A vereadora Marielle Franco, morta em 2018 (Foto: Guilherme Cunha/Alerj)
Por unanimidade, a 1ª Turma do Supremo Tribunal Federal (STF) condenou os envolvidos no assassinato da vereadora Marielle Franco e do motorista Anderson Gomes. Em julgamento realizado nesta quarta-feira (25), os ministros 
acompanharam integralmente o voto do relator Alexandre de Moraes.
Os réus são o conselheiro do Tribunal de Contas do Rio de Janeiro (TCE-RJ) Domingos Brazão; o ex-deputado federal Chiquinho Brazão, irmão de Domingos; o ex-chefe da Polícia Civil do Rio de Janeiro Rivaldo Barbosa; o major da Policia Militar Ronald Alves de Paula; e o ex-policial militar Robson Calixto, assessor de Domingos. Todos estão presos preventivamente.
Dos cinco acusados pela Procuradoria Geral da República (PGR) pelo homicídio de Marielle e de Anderson, e pela tentativa de assassinato de Fernanda Chaves, assessora da vereadora, apenas Rivaldo Barbosa de Araújo foi eximido pelo assassinato, porém condenado pelos crimes de obstrução de Justiça e de corrupção passiva.
Conforme a delação premiada do ex-policial Ronnie Lessa, réu confesso de fazer os disparos de arma de fogo contra a vereadora, os irmãos Brazão e Barbosa atuaram como os mandantes do crime. Rivaldo Barbosa teria participado dos preparativos da execução do crime. Ronald é acusado de fazer o monitoramento da rotina da vereadora e repassar as informações para o grupo. Robson Calixto teria entregue a arma utilizada no crime para Lessa.

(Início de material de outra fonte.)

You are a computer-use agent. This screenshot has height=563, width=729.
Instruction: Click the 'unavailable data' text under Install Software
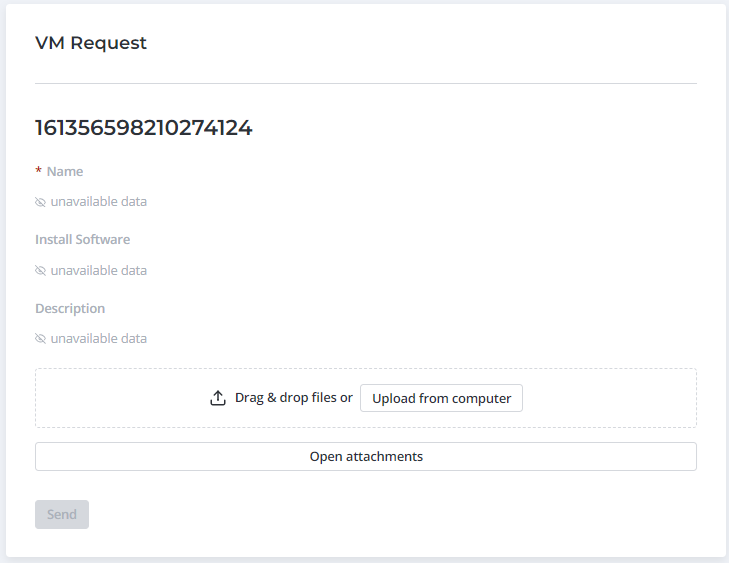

Moraes votou pela condenação dos irmãos Brazão por duplo homicídio qualificado e pela tentativa de homicídio da assessora Fernanda Chaves, que sobreviveu ao atentado. Com relação ao réu Ronald Alves, o voto do relator imputa não apenas a participação como o monitoramento das atividades de Marielle Franco, informações essenciais à consumação dos crimes. Já em relação ao réu Robson Calixto Fonseca, Moraes julgou procedente a acusação de participação e organização criminosa armada.
No caso do delegado e ex-chefe da Polícia Civil do Rio de Janeiro, Rivaldo Barbosa, Moraes disse não ter dúvida de que ele estava na folha de pagamento de várias milícias, caracterizando os crimes de obstrução de Justiça e de corrupção passiva majorada. O ministro, no entanto, avaliou que não há “prova específica” de que Rivaldo tenha participado diretamente dos assassinatos.
Em seu voto, Cristiano Zanin acompanhou Alexandre de Moraes, inclusive com relação à falta de uma prova específica contra Rivaldo Barbosa. “Em relação apenas a este réu, de fato existe uma dúvida razoável sobre sua participação nos homicídios, mas não em relação à sua atuação com o objetivo de obstruir as investigações, bem como em relação ao recebimento de vantagem indevida em troca da ausência da prática de atos de ofício e de outros atos que eram da atribuição deste réu”, disse Zanin.
Pena dos condenados
Domingos Brazão e Chiquinho Brazão foram condenados a 76 anos e três meses pelos crimes de organização criminosa, duplo homicídio e tentativa de homicídio contra Fernanda Chaves. Eles estão presos preventivamente há dois anos e podem recorrer da condenação.
Rivaldo Barbosa recebeu pena de 18 anos de prisão pelos crimes de obstrução de Justiça e corrupção. Apesar de ter sido denunciado pelos homicídios de Marielle e Anderson, Barbosa foi absolvido dessa acusação. Ronald Alves de Paula recebeu pena de 56 anos de prisão. E Robson Calixto foi condenado a 9 anos.
Pela decisão, os acusados também devem perder os cargos públicos após o trânsito em julgado da condenação, ou seja, após o fim da possibilidade de recursos. Todos dos condenados também deverão pagar indenização de R$ 7 milhões por danos morais, sendo R$ 1 milhão para Fernanda Chaves, R$ 3 milhões aos familiares de Marielle e mais R$ 3 milhões para a família de Anderson Gomes.